So they passed through Fleet Street, and when they came to Ludgate Circus, and he saw the great crowd stretched out on either side behind the lines of soldiers and police, the thought suddenly struck him of all that he meant to do for these people. Not for the rich—he did not care for them, but for the poor, the people who were out of work, or were old, with nothing but the workhouse to look forward to. And he felt again a great glow of pride that he was King. Now he would show them what a King could do. He would see that there were no more poor people starving in the land, no more wretched children, no little girls without shoes or stockings on their feet. He would make every one happy. Was he not a King? Was that not why he had been made King? And he was so busy thinking of this that he forgot to bow all the way up Ludgate Hill, until the Queen, noticing that he had fallen into a brown study, pulled his arm and begged him not to look so strange, but to acknowledge the cheers of the crowd.

Presently they reached St. Paul’s Cathedral. An immense multitude filled all the space that was not guarded by the long lines of soldiers and police. “What are we going to do now?” he said.

“My dear, you must be ill,” said the Queen. “Do you not remember that we go to service in St. Paul’s?”

“No,” he said, “I do not. What are we to do there?”
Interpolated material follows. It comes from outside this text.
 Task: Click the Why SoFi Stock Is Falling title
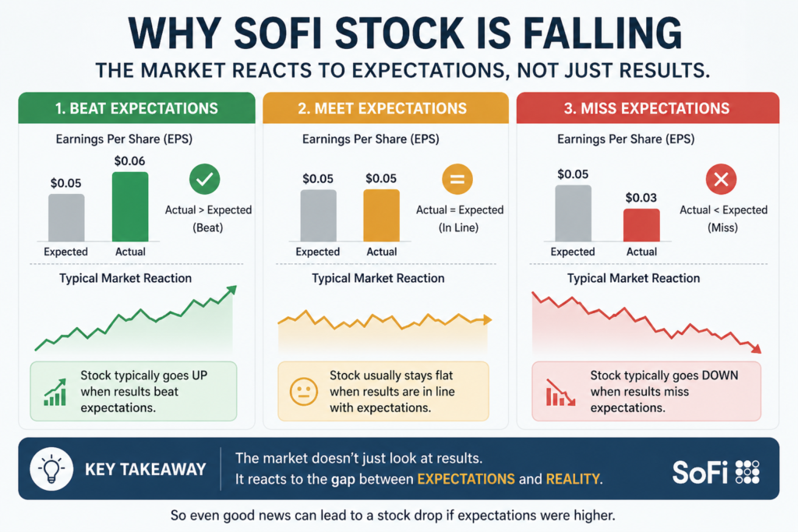[405, 33]
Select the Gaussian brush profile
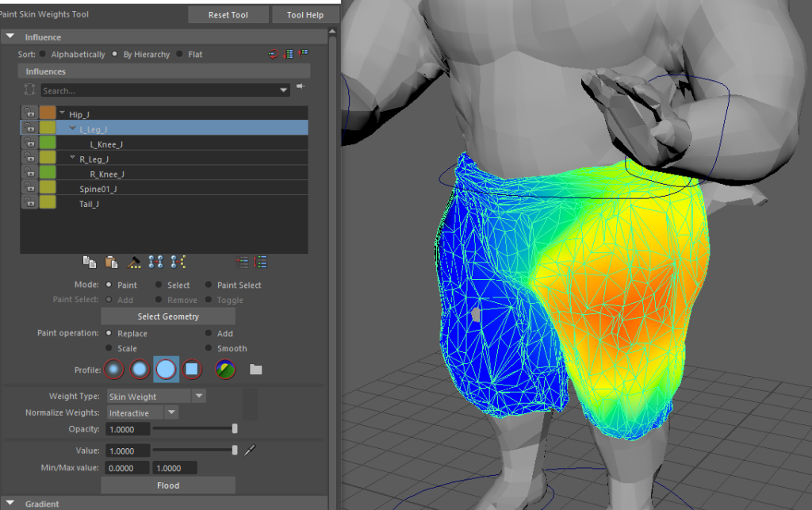812x510 pixels. click(x=114, y=369)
The Queen looked at him in amazement. What had come I over him? The carriage had stopped, and he remained sitting, looking round on the scene with the puzzled air of a country cousin. The Queen seeing that something was wrong, and that it was necessary for her to come to the rescue, induced him to alight and to enter the Cathedral.

Harry had never been in such a big church before. The great Cathedral was crowded to the door. Singing more beautiful than he had ever heard came from the white-robed choir as they walked slowly down the nave to the choir. Once in their seats, he felt more at ease, but he could not help noticing the anxious look which the Queen cast at him from time to time. When the service began, however, the peal of the great organ and the sweet sound of the boys’ voices thrilled him with joy. He followed the prayers, but it was with a strange feeling of awe that he heard them offer the prayers for him, and on his knees he prayed with all his heart that he might be a good King, and do good to all the poor people of the realm.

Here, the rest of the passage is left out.